====== SUPPLIED INFORMATION
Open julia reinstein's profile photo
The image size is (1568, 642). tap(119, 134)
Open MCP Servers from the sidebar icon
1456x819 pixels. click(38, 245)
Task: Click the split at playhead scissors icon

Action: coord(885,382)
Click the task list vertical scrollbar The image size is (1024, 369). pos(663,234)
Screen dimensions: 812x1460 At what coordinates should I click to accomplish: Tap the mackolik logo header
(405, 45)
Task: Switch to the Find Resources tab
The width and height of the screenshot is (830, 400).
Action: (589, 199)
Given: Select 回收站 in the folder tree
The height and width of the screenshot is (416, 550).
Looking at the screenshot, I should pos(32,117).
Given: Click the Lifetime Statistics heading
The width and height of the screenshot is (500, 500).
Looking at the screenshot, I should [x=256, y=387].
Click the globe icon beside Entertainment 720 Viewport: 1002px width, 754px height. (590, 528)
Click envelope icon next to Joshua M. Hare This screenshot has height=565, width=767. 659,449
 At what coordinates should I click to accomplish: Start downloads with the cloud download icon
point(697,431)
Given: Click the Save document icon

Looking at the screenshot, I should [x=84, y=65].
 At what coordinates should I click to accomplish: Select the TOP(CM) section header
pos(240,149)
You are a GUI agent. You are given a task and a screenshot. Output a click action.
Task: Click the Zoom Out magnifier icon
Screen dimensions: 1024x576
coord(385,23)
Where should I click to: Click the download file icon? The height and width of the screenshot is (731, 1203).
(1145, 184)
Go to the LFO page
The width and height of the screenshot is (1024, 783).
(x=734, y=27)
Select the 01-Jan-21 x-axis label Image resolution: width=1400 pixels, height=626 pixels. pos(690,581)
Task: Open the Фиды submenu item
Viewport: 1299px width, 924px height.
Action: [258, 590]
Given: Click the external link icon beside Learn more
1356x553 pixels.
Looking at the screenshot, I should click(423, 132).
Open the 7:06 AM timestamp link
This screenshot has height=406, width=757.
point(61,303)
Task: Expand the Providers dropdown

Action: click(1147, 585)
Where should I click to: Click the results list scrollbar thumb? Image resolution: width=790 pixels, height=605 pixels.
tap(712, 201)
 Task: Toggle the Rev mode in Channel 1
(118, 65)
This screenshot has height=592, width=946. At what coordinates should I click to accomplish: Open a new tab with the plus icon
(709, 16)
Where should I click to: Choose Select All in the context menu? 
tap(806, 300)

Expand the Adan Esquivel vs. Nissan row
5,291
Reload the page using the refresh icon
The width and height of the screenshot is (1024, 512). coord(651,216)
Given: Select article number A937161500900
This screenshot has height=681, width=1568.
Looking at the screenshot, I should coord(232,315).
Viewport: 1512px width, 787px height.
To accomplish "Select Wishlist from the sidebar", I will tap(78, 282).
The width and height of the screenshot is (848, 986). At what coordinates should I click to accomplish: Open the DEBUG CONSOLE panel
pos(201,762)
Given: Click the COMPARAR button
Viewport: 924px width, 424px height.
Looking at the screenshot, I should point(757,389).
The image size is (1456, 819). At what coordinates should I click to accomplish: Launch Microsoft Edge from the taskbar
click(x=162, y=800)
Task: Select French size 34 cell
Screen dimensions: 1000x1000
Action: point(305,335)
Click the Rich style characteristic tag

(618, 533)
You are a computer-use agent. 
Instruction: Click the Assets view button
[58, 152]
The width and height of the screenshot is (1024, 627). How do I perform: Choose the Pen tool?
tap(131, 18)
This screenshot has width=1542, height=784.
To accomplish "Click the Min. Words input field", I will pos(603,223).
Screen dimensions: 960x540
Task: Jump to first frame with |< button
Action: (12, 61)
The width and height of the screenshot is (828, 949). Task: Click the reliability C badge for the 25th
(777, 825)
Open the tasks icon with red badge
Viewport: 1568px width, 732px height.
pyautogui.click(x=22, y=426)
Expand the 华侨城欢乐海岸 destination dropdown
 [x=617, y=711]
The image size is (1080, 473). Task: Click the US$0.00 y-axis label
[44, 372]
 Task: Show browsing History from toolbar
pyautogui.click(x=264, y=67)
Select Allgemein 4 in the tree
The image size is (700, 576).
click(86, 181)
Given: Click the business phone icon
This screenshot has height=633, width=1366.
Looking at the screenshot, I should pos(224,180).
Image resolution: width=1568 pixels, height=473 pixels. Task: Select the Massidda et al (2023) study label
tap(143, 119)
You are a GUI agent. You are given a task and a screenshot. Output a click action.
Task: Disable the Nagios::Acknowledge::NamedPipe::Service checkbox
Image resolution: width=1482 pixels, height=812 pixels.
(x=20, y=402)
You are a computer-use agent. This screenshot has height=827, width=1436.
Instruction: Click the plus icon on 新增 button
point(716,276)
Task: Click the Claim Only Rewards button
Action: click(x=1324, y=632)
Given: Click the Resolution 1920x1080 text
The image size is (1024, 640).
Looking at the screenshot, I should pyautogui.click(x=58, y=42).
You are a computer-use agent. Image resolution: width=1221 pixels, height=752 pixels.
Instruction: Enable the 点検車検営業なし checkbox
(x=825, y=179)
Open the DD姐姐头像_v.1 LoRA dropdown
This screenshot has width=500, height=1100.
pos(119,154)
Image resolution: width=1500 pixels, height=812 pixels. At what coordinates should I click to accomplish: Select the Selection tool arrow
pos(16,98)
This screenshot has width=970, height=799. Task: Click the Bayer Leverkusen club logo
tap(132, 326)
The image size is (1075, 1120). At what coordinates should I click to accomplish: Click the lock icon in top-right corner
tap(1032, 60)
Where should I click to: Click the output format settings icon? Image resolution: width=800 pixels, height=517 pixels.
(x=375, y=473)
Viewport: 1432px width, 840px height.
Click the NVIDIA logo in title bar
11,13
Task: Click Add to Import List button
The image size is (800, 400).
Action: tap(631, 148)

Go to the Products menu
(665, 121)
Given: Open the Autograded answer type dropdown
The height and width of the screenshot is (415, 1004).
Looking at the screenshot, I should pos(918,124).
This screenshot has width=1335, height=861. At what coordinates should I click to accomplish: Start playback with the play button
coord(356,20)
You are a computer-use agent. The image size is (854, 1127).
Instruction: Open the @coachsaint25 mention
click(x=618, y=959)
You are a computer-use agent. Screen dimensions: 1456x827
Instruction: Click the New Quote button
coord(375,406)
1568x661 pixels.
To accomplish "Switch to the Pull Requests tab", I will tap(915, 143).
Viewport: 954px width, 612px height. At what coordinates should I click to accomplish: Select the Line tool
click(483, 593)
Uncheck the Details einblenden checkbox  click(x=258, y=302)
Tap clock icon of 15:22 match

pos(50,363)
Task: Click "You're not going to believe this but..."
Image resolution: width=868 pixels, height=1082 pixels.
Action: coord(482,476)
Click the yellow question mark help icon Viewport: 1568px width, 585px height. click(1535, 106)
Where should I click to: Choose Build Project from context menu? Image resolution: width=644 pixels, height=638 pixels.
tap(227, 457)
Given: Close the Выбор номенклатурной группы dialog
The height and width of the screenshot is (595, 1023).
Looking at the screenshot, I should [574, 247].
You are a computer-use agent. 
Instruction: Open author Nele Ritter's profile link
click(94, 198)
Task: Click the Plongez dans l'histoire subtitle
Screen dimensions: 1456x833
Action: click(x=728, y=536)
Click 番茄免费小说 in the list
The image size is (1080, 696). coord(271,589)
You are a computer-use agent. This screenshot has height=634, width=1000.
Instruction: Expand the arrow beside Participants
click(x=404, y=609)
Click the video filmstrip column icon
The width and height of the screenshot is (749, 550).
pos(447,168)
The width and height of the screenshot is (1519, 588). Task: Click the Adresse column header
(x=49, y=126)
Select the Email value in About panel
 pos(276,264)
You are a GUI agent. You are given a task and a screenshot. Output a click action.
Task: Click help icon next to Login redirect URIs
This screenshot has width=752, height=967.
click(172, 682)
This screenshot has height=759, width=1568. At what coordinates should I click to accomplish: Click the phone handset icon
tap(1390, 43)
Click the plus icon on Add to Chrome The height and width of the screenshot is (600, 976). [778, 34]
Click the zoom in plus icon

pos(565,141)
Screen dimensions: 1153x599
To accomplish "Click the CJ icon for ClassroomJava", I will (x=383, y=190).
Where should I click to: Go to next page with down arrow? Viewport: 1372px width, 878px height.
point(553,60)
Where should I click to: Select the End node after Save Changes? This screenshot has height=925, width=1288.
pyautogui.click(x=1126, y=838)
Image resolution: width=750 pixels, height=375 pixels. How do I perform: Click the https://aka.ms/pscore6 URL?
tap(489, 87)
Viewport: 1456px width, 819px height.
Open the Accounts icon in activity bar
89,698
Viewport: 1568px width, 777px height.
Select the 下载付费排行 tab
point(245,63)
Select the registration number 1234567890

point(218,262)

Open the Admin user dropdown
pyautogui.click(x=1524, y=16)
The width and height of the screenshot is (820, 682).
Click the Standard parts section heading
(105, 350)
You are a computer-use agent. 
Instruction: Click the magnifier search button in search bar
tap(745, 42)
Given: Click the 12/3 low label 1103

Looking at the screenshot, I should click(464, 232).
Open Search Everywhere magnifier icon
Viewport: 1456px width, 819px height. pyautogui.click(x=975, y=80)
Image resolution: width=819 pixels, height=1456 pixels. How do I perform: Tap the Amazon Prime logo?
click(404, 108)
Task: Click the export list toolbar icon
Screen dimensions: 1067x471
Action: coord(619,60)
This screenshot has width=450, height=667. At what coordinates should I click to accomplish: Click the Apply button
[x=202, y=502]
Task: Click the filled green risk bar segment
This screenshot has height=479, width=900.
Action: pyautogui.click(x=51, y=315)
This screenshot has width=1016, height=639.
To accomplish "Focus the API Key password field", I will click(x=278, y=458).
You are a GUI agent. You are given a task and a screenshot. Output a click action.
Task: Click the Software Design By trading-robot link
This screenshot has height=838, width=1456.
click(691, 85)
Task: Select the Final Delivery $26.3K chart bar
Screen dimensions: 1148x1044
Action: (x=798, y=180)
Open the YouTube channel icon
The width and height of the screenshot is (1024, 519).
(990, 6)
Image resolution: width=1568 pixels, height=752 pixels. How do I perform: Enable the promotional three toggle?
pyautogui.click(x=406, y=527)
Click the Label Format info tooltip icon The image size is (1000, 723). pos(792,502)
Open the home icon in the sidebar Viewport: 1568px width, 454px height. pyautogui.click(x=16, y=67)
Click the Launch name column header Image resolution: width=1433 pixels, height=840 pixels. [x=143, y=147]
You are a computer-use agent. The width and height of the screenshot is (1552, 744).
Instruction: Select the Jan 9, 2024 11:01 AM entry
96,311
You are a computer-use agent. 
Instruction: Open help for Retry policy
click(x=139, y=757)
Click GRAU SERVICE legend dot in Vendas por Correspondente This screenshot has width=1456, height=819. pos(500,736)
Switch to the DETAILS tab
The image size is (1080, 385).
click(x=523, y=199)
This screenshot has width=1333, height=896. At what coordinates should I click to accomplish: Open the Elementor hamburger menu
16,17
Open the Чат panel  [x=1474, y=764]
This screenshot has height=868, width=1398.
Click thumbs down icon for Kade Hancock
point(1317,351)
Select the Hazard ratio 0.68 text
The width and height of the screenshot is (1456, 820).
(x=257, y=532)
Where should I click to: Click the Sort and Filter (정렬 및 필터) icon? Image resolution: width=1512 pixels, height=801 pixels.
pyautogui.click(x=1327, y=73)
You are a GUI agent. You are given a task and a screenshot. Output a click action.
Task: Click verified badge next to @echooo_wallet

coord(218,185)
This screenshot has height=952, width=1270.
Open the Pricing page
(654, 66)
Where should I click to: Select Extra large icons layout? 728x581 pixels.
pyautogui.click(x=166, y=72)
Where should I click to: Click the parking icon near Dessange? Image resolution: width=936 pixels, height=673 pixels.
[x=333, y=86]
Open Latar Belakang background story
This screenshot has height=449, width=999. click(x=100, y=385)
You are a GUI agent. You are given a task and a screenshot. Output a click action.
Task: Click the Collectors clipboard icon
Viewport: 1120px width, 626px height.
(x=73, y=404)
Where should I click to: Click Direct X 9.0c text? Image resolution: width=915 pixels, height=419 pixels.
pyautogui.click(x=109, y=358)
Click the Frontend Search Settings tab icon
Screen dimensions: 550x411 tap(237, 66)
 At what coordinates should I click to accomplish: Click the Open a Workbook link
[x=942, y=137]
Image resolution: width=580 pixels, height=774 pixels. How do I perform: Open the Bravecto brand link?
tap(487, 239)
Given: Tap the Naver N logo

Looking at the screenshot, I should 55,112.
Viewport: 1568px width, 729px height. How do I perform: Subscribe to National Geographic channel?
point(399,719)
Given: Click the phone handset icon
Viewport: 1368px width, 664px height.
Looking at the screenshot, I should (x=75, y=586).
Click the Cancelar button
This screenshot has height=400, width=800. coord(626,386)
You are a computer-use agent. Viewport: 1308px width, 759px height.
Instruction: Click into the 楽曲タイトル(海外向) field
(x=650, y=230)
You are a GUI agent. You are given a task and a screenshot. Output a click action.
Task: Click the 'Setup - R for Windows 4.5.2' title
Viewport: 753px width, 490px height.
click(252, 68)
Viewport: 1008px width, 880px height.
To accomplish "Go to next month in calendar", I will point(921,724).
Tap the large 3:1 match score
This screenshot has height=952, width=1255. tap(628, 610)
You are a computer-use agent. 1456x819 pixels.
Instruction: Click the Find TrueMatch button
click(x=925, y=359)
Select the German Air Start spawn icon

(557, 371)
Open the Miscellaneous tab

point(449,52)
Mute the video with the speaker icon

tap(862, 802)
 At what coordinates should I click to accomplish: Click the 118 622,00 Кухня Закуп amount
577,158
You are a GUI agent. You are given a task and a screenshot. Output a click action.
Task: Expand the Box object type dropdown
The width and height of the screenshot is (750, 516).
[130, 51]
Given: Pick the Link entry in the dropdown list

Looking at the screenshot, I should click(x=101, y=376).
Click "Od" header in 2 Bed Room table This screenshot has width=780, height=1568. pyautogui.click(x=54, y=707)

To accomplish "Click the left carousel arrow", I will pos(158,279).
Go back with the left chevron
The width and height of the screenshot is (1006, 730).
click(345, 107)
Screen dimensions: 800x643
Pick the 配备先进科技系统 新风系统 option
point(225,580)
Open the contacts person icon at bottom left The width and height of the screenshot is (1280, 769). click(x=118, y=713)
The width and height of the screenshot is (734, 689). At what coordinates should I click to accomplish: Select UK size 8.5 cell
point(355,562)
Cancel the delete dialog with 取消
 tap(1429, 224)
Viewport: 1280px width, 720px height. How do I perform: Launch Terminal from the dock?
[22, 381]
============
## PROBLEM
Can you give the part of the records that opens with the line containing "Uncheck the Details" and closes with the line containing "Action: coord(482,476)" again, renaming "checkbox" to "toggle" and leaving everything else unchanged?

## TASK OUTPUT
Uncheck the Details einblenden toggle  click(x=258, y=302)
Tap clock icon of 15:22 match

pos(50,363)
Task: Click "You're not going to believe this but..."
Image resolution: width=868 pixels, height=1082 pixels.
Action: coord(482,476)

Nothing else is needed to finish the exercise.